** Begin RECORDS SHOWN **
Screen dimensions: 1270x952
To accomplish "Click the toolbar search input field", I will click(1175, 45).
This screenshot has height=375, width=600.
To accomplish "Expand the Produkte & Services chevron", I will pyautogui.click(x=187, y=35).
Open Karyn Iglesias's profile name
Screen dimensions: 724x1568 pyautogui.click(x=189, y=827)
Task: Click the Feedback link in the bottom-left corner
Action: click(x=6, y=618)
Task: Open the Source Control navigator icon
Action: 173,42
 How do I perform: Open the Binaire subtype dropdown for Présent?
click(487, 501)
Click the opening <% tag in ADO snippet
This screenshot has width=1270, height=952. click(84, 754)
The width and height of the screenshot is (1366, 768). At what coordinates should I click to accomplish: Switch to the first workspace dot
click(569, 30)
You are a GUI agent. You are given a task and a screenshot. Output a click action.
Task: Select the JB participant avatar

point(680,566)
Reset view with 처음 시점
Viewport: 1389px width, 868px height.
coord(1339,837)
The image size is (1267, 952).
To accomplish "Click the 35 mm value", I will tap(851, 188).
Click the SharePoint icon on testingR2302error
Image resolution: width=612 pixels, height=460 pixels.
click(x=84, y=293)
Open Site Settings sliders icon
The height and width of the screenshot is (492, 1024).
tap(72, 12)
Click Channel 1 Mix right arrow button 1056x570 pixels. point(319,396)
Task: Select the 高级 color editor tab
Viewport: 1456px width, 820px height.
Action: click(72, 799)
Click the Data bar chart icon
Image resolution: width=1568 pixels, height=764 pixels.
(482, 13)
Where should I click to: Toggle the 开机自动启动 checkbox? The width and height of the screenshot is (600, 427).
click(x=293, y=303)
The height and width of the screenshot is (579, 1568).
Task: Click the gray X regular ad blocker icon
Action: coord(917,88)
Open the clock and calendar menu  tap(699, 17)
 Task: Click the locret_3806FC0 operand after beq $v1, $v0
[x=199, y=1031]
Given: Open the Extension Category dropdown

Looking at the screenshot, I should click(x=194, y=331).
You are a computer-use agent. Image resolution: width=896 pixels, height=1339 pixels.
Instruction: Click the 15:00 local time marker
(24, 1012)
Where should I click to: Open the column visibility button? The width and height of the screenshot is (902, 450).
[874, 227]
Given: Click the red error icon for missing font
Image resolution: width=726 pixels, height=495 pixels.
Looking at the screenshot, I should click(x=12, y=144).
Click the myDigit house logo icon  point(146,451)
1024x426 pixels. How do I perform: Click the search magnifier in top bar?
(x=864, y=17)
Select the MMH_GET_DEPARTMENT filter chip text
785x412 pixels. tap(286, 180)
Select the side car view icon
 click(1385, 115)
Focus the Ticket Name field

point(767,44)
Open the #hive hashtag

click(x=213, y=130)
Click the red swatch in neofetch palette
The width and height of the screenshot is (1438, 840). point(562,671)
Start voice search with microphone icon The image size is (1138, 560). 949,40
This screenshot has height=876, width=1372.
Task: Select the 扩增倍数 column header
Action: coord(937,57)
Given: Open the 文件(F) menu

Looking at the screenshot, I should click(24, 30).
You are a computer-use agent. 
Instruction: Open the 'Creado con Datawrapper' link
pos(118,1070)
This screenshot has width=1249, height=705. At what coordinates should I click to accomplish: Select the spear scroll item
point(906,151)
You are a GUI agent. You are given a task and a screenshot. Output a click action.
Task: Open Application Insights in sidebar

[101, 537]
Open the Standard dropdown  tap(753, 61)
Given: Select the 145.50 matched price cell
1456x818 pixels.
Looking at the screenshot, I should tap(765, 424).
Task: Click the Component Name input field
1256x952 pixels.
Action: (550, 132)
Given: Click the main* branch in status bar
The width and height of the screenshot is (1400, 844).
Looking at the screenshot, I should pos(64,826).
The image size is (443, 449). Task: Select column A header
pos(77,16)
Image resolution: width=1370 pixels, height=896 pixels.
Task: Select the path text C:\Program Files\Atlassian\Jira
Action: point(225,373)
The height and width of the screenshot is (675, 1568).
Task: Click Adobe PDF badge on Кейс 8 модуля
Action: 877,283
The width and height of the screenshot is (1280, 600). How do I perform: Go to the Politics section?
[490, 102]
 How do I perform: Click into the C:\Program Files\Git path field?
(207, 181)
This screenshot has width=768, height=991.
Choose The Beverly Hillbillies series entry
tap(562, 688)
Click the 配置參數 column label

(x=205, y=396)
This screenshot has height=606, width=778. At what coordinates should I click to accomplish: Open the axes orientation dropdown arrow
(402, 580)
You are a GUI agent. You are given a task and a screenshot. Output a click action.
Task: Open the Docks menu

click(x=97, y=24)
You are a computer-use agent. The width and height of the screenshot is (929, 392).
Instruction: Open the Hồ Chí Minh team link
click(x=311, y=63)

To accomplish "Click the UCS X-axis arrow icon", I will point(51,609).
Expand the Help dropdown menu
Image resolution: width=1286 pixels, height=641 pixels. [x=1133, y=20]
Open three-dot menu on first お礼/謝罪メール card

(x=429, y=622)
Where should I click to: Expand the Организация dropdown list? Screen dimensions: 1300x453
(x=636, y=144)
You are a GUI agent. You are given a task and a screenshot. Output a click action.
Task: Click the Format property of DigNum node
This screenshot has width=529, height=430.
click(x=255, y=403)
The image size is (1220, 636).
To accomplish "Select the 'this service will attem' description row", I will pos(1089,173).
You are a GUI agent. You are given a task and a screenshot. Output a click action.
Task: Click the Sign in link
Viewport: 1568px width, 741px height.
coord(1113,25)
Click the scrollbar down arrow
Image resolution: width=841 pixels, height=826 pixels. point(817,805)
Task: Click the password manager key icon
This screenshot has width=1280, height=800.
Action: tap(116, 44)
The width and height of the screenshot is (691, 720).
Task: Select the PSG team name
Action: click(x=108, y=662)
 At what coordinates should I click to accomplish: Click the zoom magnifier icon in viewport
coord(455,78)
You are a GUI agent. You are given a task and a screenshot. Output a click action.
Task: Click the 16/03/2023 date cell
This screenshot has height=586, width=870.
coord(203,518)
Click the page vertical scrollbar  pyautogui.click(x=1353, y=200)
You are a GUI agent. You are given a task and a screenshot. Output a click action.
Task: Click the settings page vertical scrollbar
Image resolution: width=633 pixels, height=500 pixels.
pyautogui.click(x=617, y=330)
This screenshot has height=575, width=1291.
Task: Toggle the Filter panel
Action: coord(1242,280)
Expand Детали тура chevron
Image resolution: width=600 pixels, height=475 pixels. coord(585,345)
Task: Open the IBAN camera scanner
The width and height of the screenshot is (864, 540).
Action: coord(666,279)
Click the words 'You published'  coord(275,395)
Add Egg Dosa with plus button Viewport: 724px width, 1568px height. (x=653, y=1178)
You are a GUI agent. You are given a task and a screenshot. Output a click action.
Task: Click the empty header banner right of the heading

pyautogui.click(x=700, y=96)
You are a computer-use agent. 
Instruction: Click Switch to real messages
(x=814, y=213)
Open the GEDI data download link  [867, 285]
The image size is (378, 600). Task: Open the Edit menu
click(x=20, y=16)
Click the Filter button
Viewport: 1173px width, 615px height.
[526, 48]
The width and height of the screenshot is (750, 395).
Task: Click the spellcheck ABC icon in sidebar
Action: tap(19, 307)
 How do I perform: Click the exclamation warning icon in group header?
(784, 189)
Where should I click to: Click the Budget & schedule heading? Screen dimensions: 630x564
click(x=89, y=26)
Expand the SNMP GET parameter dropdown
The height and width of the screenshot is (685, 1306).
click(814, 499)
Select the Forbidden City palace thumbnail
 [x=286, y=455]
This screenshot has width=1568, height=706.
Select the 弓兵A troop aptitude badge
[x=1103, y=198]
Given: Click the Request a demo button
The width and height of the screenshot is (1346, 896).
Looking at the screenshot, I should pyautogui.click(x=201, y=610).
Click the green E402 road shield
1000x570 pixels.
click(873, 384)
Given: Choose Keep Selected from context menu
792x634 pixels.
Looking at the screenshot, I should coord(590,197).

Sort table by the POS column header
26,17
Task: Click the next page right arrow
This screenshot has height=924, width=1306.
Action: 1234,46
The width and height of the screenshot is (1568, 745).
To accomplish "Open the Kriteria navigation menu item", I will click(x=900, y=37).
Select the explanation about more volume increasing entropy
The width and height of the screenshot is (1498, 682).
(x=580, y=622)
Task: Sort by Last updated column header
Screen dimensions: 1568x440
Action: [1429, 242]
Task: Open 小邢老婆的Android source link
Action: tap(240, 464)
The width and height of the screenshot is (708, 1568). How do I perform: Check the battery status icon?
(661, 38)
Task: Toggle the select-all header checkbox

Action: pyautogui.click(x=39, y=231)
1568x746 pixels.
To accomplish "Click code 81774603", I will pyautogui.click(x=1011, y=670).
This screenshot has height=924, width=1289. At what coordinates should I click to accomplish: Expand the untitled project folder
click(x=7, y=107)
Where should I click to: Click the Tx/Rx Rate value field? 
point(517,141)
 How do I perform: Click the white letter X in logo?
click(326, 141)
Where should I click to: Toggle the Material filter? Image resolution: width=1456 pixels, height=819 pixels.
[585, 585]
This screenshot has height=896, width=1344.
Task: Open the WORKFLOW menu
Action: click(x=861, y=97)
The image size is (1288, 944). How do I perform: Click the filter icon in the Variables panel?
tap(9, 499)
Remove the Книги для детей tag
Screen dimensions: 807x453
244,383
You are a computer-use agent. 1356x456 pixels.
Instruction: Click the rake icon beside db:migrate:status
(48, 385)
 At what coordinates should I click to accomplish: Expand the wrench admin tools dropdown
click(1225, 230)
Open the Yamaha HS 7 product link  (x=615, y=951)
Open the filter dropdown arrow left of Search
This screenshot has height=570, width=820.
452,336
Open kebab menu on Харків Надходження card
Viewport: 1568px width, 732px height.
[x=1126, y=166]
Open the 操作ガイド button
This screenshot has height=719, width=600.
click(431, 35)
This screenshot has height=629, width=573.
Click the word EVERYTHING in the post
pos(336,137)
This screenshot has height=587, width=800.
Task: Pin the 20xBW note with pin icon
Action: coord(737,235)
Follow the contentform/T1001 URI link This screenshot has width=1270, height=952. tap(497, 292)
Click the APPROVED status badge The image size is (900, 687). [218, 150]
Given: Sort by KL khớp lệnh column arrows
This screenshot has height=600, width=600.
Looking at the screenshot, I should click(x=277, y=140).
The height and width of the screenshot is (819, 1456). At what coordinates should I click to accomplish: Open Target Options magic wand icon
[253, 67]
** End RECORDS SHOWN **
EXERCISE TASK
Starting with the line containing "The image size is (1288, 944)." and continuing through the line containing "Click the APPROVED", write out those rows again, replacing "kebab" with "overflow" and leaving everything else unchanged.

RESULT
The image size is (1288, 944). How do I perform: Click the filter icon in the Variables panel?
tap(9, 499)
Remove the Книги для детей tag
Screen dimensions: 807x453
244,383
You are a computer-use agent. 1356x456 pixels.
Instruction: Click the rake icon beside db:migrate:status
(48, 385)
 At what coordinates should I click to accomplish: Expand the wrench admin tools dropdown
click(1225, 230)
Open the Yamaha HS 7 product link  (x=615, y=951)
Open the filter dropdown arrow left of Search
This screenshot has height=570, width=820.
452,336
Open overflow menu on Харків Надходження card
Viewport: 1568px width, 732px height.
[x=1126, y=166]
Open the 操作ガイド button
This screenshot has height=719, width=600.
click(431, 35)
This screenshot has height=629, width=573.
Click the word EVERYTHING in the post
pos(336,137)
This screenshot has height=587, width=800.
Task: Pin the 20xBW note with pin icon
Action: coord(737,235)
Follow the contentform/T1001 URI link This screenshot has width=1270, height=952. tap(497, 292)
Click the APPROVED status badge The image size is (900, 687). [218, 150]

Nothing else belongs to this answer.